(Materials provided)

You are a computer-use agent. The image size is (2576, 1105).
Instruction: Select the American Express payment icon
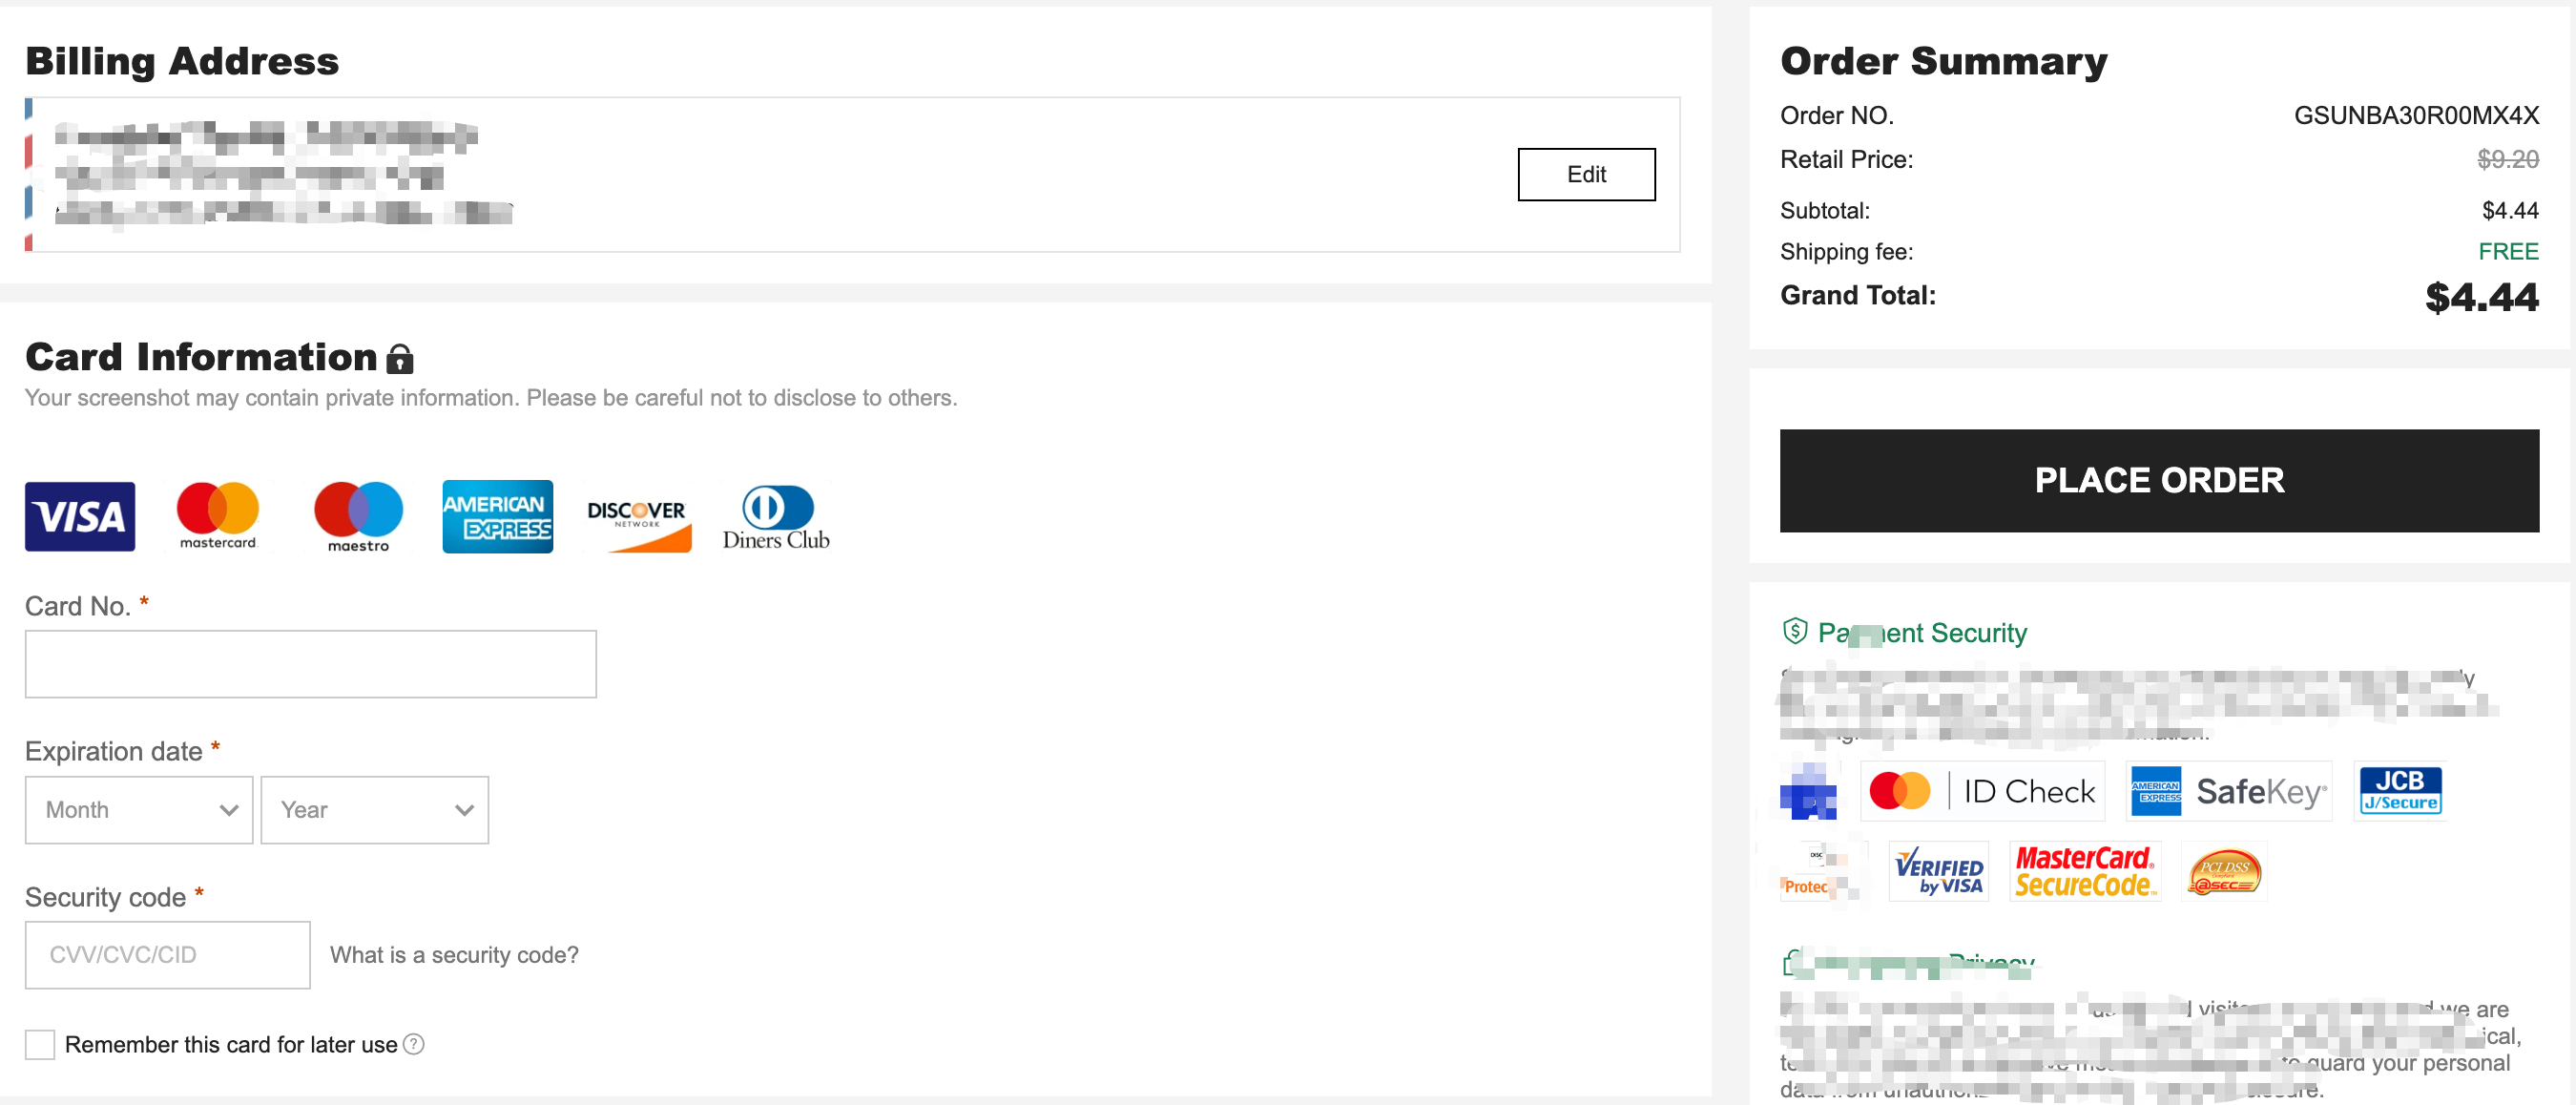pyautogui.click(x=496, y=514)
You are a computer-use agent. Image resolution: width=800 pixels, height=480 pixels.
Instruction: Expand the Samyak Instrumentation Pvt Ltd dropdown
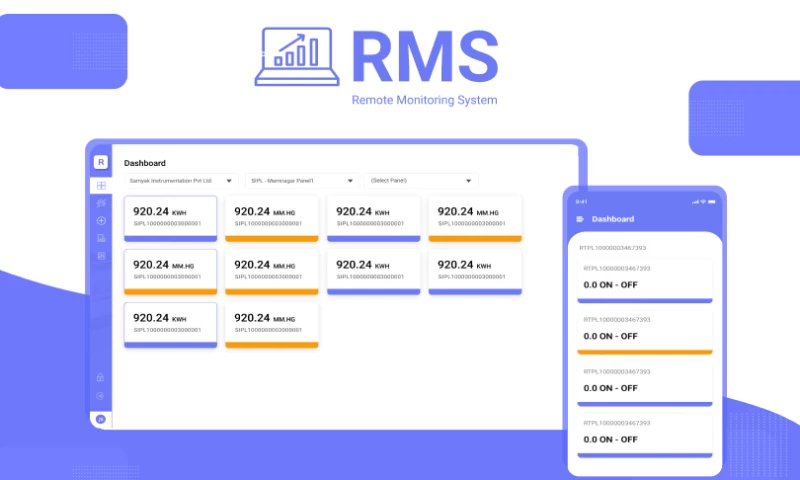181,181
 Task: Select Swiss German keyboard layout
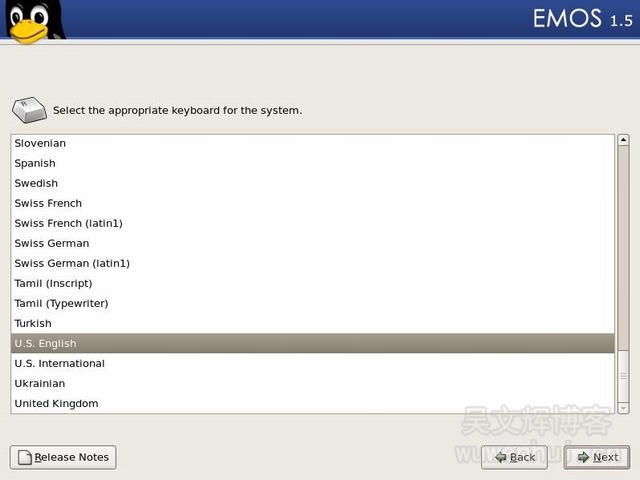coord(52,243)
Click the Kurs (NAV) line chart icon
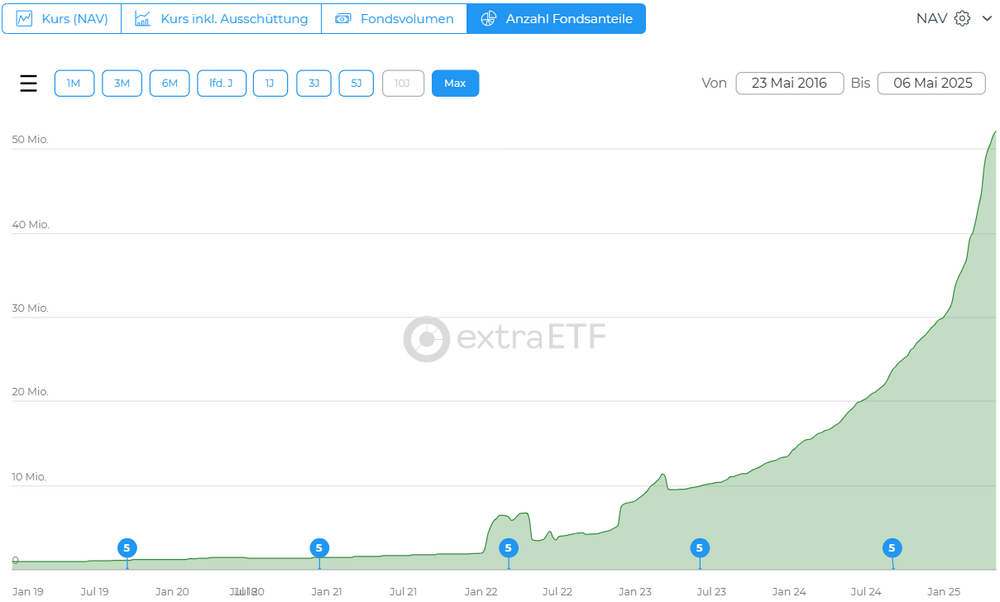This screenshot has width=1000, height=602. 24,19
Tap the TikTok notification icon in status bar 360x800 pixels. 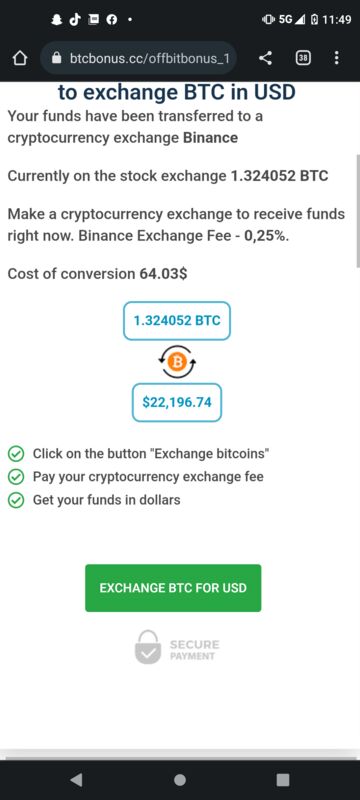tap(74, 19)
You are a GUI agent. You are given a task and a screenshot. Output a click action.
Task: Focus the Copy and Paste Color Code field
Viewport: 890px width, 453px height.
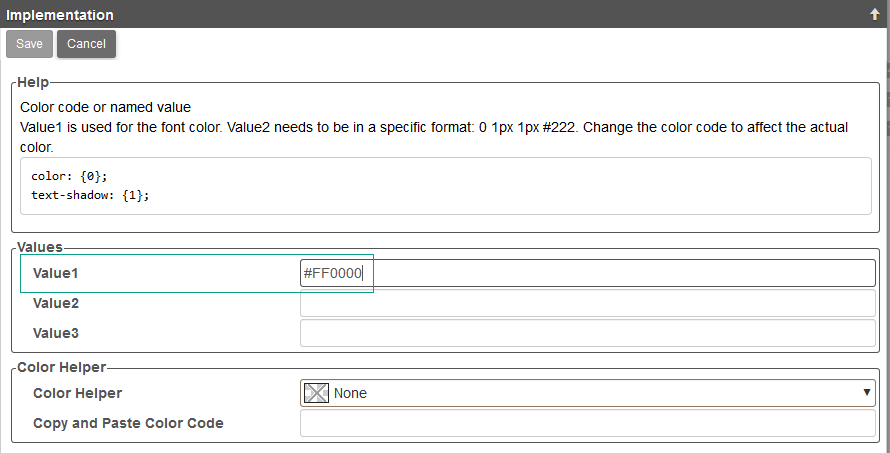pyautogui.click(x=588, y=423)
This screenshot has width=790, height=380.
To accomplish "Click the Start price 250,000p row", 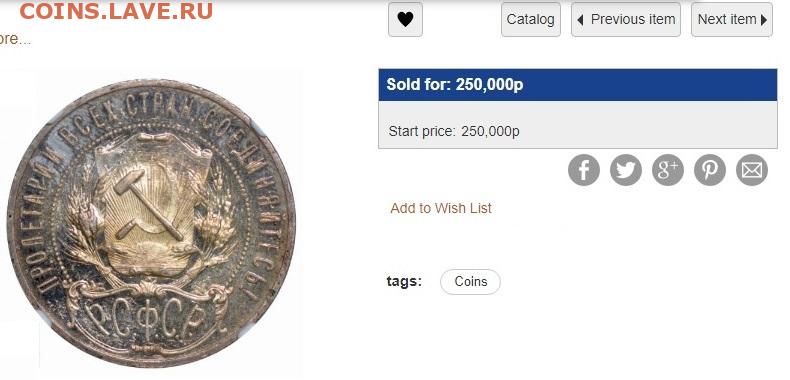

(End Materials provided)

> [What the task requires]: Starting at the line that contains "This screenshot has width=790, height=380.", write out every line through the end of the entries, both ends included, without any pictures.

> [Output]:
This screenshot has width=790, height=380.
To accomplish "Click the Start price 250,000p row", 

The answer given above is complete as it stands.